We sin all the time. What amazes me is not that people resort to contraception or even so much that they find reasons to rationalize it. What amazes me is that people will not allow of even the possibility that it really is sinful to do it. Most of us will admit our lack of charity in not giving more than we do, but we are adamant in not admitting to doing anything wrong when we use contraceptives.

Is it so difficult to be penitent in that one thing? If so, then quite possibly we might need to ask ourselves whether we are impenitent in others of the array of things for which we should be…those seven times/day.

Oh, but true penitence requires at least some level of acknowledgment, and it does call for at least a weak resolve to amend.

Perhaps I shouldn’t say this, but I will. Many years ago when I was in my callow youth I had a fairly major “girl problem”. A young man who knows his way around at all could then (and can now) how shall I say it, get a lot out of young women, especially if he has prospects in life and seems to some women to be prime marriage material. It was hard, very hard, not to take advantage of it. It’s probably even harder now, in the “hookup society” in which we live.

I told a priest in confession that I just couldn’t resist. He told me that at very least I could “retrain” myself gradually by letting it go at least one time out of ten, then perhaps seven, then perhaps five…assuming I really had as little resistance as I thought I did. And so on. “Tell yourself…‘I’ll treat this one as God’s favorite daughter this one time’ even if you can’t sustain it with the next one.” It actually did work. I think it was St. Thomas Aquinas who asserted that most of the good and bad things we do are actually matters of habits we have formed.

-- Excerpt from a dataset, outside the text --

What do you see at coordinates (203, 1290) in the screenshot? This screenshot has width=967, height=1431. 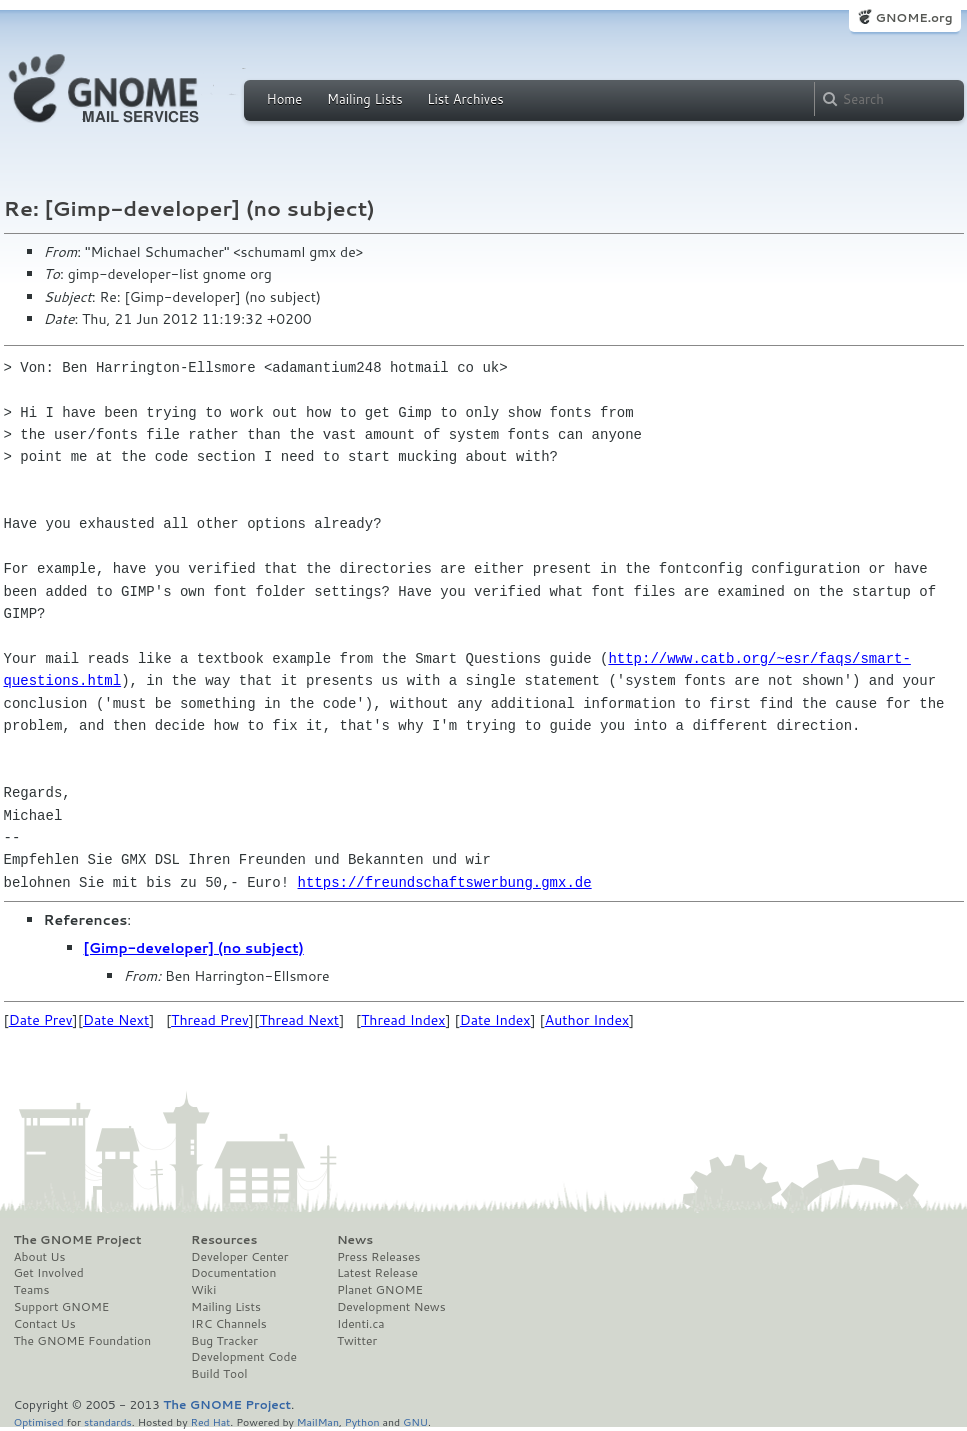 I see `Wiki` at bounding box center [203, 1290].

I think it was Mark Twain who said that nobody can successfully throw a bad habit out of the upstairs window; one has to walk it downstairs one step at a time.

And so, one who finds himself unable to say “I’m done with contraceptives” and mean it, can at least resolve to investigate NFP; to really study it, to talk it over with one’s spouse, and so on.

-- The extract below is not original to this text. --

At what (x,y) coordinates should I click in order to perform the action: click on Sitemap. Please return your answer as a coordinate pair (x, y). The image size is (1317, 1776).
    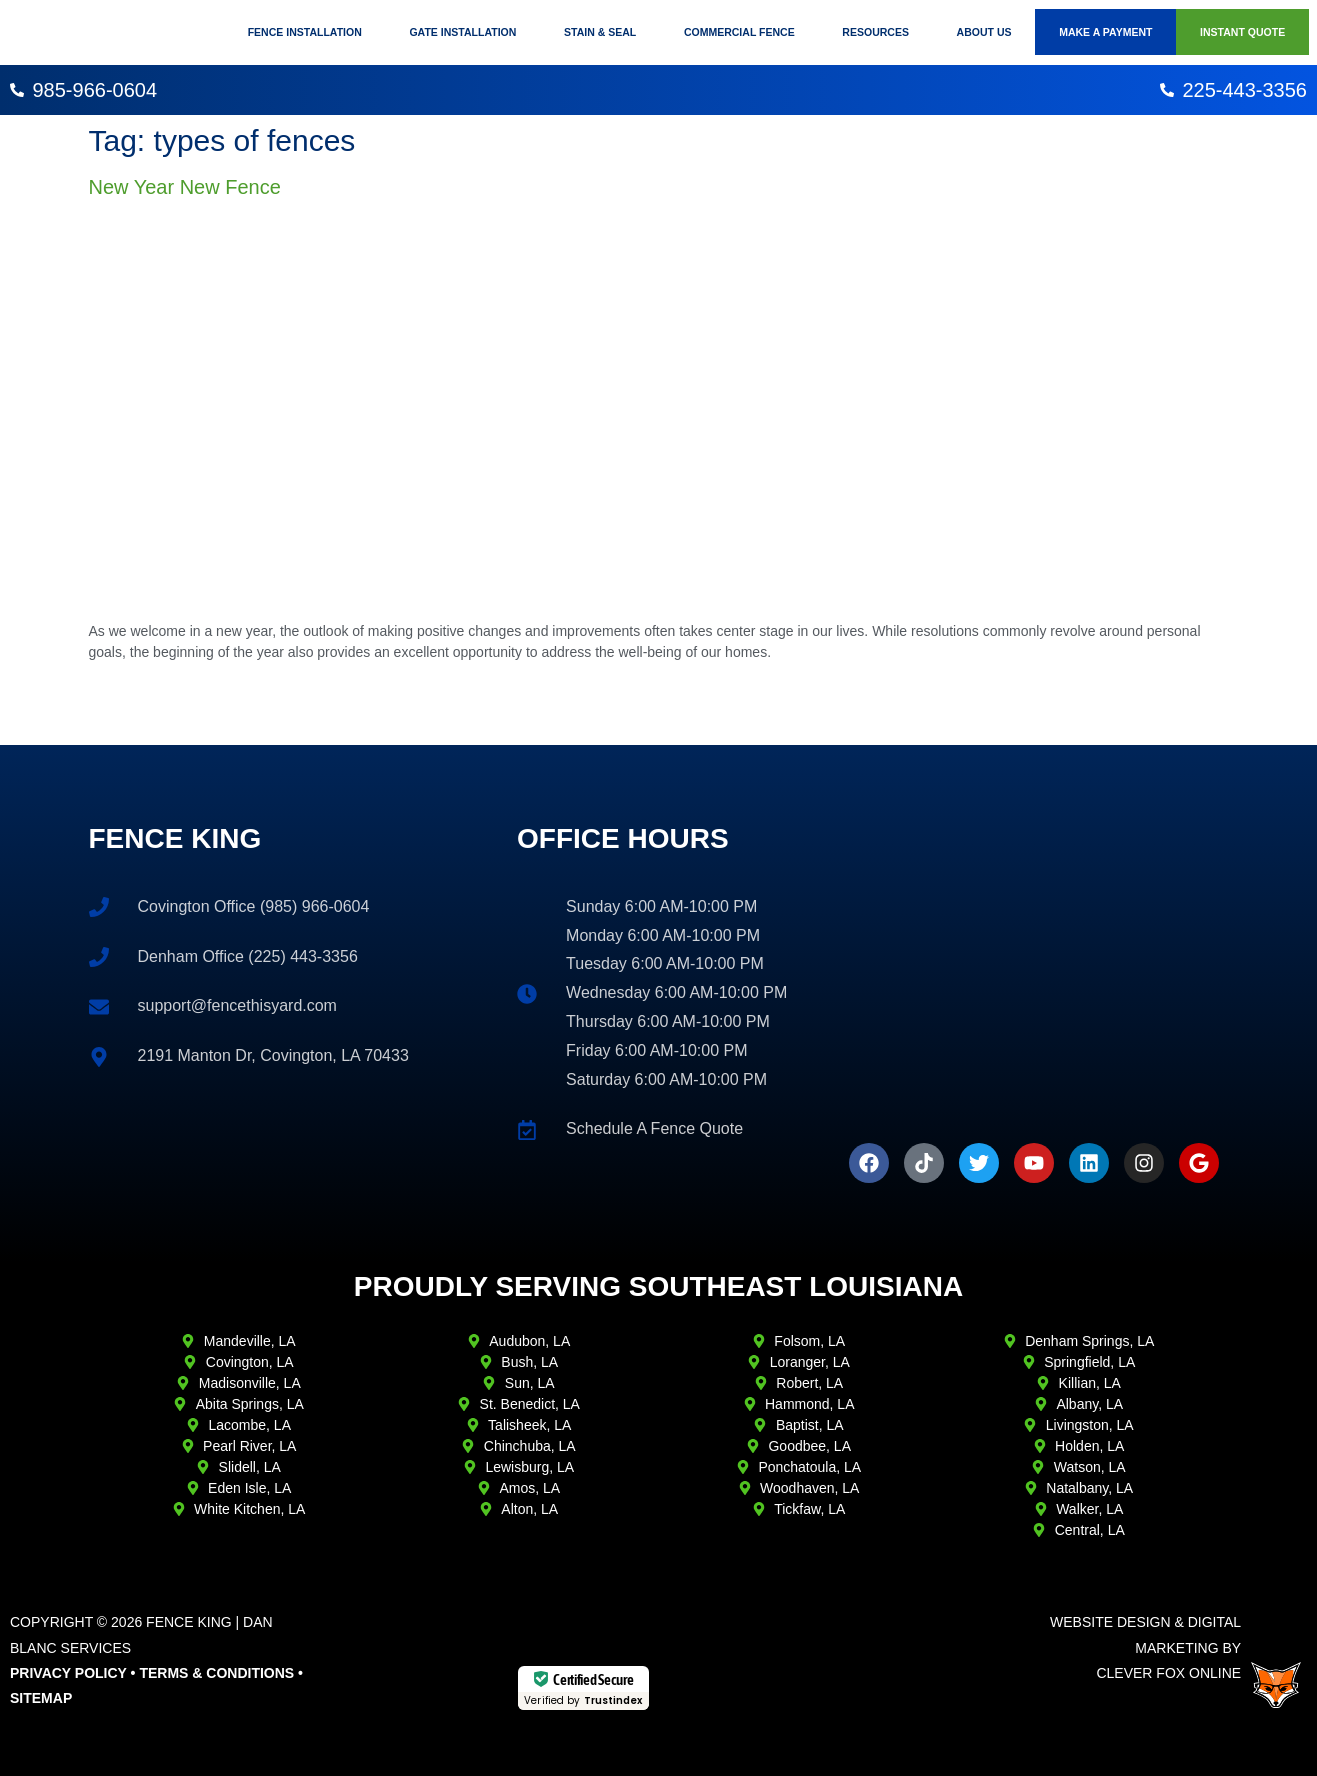
    Looking at the image, I should click on (41, 1698).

The risk is what? Possibly (but not probably) having a child “out of plan”? Would that truly be a life wrecker? After all, we’re all dead in the long run anyway; the ultimate earthly plan wrecker.

Most of us, I think, have read “Macbeth”. What did we take from it? At the very end, you know, Macbeth was offered mercy, but at the cost of penitence. Macduff told him (as I best remember, and it could be faulty) he had to admit to his deeds. He had to give up his gain from his deeds. He had to undergo penitential acts.

Macbeth’s response was “…then lay on Macduff, and damned be him who first cries ‘hold, enough’”. And so, Macbeth perished. Shakespeare was no fool, and that’s why we still read him. He knew what we ought to be, and what we actually are.
 
In the interview Cardinal Kasper says: “There is a kind of practical schism. Very committed Christian couples to the Church, for example, do not live the teachings of the encyclical Humanae Vitae about contraception. It is a problem to think about.”

Certainly it’s a problem to think about. It is not a problem that could or should lead to a change in doctrine. Just as the fact that great numbers of people practice fornication or cohabitation dismissively of doctrine does not mean that there must be a change in doctrine. There must be a change in the human heart. It is called conversion of life–metanoia.